*Task goal*
Put the lines below into a numbered list, omitting any blank lines.

[START Material to process]

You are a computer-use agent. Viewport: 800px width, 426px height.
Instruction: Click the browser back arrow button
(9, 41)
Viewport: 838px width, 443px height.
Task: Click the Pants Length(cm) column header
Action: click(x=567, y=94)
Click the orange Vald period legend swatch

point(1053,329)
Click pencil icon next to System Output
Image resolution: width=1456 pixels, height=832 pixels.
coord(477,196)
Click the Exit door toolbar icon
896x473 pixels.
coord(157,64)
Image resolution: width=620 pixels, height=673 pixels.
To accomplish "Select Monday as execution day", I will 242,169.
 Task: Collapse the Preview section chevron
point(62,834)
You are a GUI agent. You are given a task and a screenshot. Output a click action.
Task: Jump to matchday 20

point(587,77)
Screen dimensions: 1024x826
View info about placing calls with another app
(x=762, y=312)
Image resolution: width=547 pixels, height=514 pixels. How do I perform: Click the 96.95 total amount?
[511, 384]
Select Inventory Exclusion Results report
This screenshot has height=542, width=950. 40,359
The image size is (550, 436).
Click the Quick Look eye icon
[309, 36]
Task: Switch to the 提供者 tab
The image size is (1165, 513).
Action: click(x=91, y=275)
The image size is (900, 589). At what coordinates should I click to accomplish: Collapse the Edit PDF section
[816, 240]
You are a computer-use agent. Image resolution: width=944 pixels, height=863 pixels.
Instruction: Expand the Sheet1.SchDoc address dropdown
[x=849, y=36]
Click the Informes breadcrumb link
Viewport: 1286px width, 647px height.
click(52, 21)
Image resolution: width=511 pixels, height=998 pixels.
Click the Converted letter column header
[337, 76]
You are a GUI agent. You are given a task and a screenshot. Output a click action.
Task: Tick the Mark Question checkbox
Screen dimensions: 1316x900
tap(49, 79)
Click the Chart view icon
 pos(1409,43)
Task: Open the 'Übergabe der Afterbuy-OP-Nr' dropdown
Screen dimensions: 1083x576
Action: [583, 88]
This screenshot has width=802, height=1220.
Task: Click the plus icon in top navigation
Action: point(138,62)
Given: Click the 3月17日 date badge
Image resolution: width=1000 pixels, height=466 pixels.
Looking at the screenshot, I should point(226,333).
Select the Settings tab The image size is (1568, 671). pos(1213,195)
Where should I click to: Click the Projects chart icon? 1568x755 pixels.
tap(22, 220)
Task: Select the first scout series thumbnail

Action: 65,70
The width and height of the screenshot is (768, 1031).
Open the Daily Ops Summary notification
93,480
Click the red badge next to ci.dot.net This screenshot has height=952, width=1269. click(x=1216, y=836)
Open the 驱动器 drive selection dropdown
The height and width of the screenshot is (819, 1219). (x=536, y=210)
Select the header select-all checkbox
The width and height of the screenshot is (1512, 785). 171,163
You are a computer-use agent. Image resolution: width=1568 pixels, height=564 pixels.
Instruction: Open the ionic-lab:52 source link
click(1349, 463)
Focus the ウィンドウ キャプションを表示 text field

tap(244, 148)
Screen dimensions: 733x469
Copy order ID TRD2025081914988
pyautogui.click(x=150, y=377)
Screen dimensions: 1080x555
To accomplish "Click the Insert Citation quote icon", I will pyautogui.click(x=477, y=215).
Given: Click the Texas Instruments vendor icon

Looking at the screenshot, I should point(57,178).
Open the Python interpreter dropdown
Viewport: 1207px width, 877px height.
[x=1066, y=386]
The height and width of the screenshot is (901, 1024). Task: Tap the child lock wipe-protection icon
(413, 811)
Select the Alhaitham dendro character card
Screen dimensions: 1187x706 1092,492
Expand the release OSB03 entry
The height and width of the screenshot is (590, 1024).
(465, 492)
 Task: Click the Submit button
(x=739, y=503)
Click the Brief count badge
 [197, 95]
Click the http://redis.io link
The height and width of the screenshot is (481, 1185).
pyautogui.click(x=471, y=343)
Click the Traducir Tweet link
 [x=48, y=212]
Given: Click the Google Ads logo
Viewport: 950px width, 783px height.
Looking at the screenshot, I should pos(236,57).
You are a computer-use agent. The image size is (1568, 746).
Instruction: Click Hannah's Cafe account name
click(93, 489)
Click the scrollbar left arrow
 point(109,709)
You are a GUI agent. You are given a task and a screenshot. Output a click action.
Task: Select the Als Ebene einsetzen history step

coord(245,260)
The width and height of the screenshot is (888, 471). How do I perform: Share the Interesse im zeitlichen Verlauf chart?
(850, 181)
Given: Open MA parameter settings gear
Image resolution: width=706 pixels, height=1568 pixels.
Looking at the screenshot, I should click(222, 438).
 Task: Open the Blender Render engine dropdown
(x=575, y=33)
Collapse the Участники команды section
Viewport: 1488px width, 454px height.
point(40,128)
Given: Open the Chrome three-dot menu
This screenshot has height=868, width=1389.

[END Material to process]

*Finished exercise*
1. You are a computer-use agent. Viewport: 800px width, 426px height.
2. Instruction: Click the browser back arrow button
3. (9, 41)
4. Viewport: 838px width, 443px height.
5. Task: Click the Pants Length(cm) column header
6. Action: click(x=567, y=94)
7. Click the orange Vald period legend swatch
8. point(1053,329)
9. Click pencil icon next to System Output
10. Image resolution: width=1456 pixels, height=832 pixels.
11. coord(477,196)
12. Click the Exit door toolbar icon
13. 896x473 pixels.
14. coord(157,64)
15. Image resolution: width=620 pixels, height=673 pixels.
16. To accomplish "Select Monday as execution day", I will 242,169.
17.  Task: Collapse the Preview section chevron
18. point(62,834)
19. You are a GUI agent. You are given a task and a screenshot. Output a click action.
20. Task: Jump to matchday 20
21. point(587,77)
22. Screen dimensions: 1024x826
23. View info about placing calls with another app
24. (x=762, y=312)
25. Image resolution: width=547 pixels, height=514 pixels. How do I perform: Click the 96.95 total amount?
26. [511, 384]
27. Select Inventory Exclusion Results report
28. This screenshot has height=542, width=950. 40,359
29. The image size is (550, 436).
30. Click the Quick Look eye icon
31. [309, 36]
32. Task: Switch to the 提供者 tab
33. The image size is (1165, 513).
34. Action: click(x=91, y=275)
35. The image size is (900, 589). At what coordinates should I click to accomplish: Collapse the Edit PDF section
36. [816, 240]
37. You are a computer-use agent. Image resolution: width=944 pixels, height=863 pixels.
38. Instruction: Expand the Sheet1.SchDoc address dropdown
39. [x=849, y=36]
40. Click the Informes breadcrumb link
41. Viewport: 1286px width, 647px height.
42. click(52, 21)
43. Image resolution: width=511 pixels, height=998 pixels.
44. Click the Converted letter column header
45. [337, 76]
46. You are a GUI agent. You are given a task and a screenshot. Output a click action.
47. Task: Tick the Mark Question checkbox
48. Screen dimensions: 1316x900
49. tap(49, 79)
50. Click the Chart view icon
51.  pos(1409,43)
52. Task: Open the 'Übergabe der Afterbuy-OP-Nr' dropdown
53. Screen dimensions: 1083x576
54. Action: [583, 88]
55. This screenshot has width=802, height=1220.
56. Task: Click the plus icon in top navigation
57. Action: point(138,62)
58. Given: Click the 3月17日 date badge
59. Image resolution: width=1000 pixels, height=466 pixels.
60. Looking at the screenshot, I should point(226,333).
61. Select the Settings tab The image size is (1568, 671). pos(1213,195)
62. Where should I click to: Click the Projects chart icon? 1568x755 pixels.
63. tap(22, 220)
64. Task: Select the first scout series thumbnail
65. Action: 65,70
66. The width and height of the screenshot is (768, 1031).
67. Open the Daily Ops Summary notification
68. 93,480
69. Click the red badge next to ci.dot.net This screenshot has height=952, width=1269. click(x=1216, y=836)
70. Open the 驱动器 drive selection dropdown
71. The height and width of the screenshot is (819, 1219). (x=536, y=210)
72. Select the header select-all checkbox
73. The width and height of the screenshot is (1512, 785). 171,163
74. You are a computer-use agent. Image resolution: width=1568 pixels, height=564 pixels.
75. Instruction: Open the ionic-lab:52 source link
76. click(1349, 463)
77. Focus the ウィンドウ キャプションを表示 text field
78. tap(244, 148)
79. Screen dimensions: 733x469
80. Copy order ID TRD2025081914988
81. pyautogui.click(x=150, y=377)
82. Screen dimensions: 1080x555
83. To accomplish "Click the Insert Citation quote icon", I will pyautogui.click(x=477, y=215).
84. Given: Click the Texas Instruments vendor icon
85. Looking at the screenshot, I should point(57,178).
86. Open the Python interpreter dropdown
87. Viewport: 1207px width, 877px height.
88. [x=1066, y=386]
89. The height and width of the screenshot is (901, 1024). Task: Tap the child lock wipe-protection icon
90. (413, 811)
91. Select the Alhaitham dendro character card
92. Screen dimensions: 1187x706 1092,492
93. Expand the release OSB03 entry
94. The height and width of the screenshot is (590, 1024).
95. (465, 492)
96.  Task: Click the Submit button
97. (x=739, y=503)
98. Click the Brief count badge
99.  [197, 95]
100. Click the http://redis.io link
101. The height and width of the screenshot is (481, 1185).
102. pyautogui.click(x=471, y=343)
103. Click the Traducir Tweet link
104.  [x=48, y=212]
105. Given: Click the Google Ads logo
106. Viewport: 950px width, 783px height.
107. Looking at the screenshot, I should pos(236,57).
108. You are a computer-use agent. The image size is (1568, 746).
109. Instruction: Click Hannah's Cafe account name
110. click(93, 489)
111. Click the scrollbar left arrow
112.  point(109,709)
113. You are a GUI agent. You are given a task and a screenshot. Output a click action.
114. Task: Select the Als Ebene einsetzen history step
115. coord(245,260)
116. The width and height of the screenshot is (888, 471). How do I perform: Share the Interesse im zeitlichen Verlauf chart?
117. (850, 181)
118. Given: Open MA parameter settings gear
119. Image resolution: width=706 pixels, height=1568 pixels.
120. Looking at the screenshot, I should click(222, 438).
121.  Task: Open the Blender Render engine dropdown
122. (x=575, y=33)
123. Collapse the Участники команды section
124. Viewport: 1488px width, 454px height.
125. point(40,128)
126. Given: Open the Chrome three-dot menu
127. This screenshot has height=868, width=1389.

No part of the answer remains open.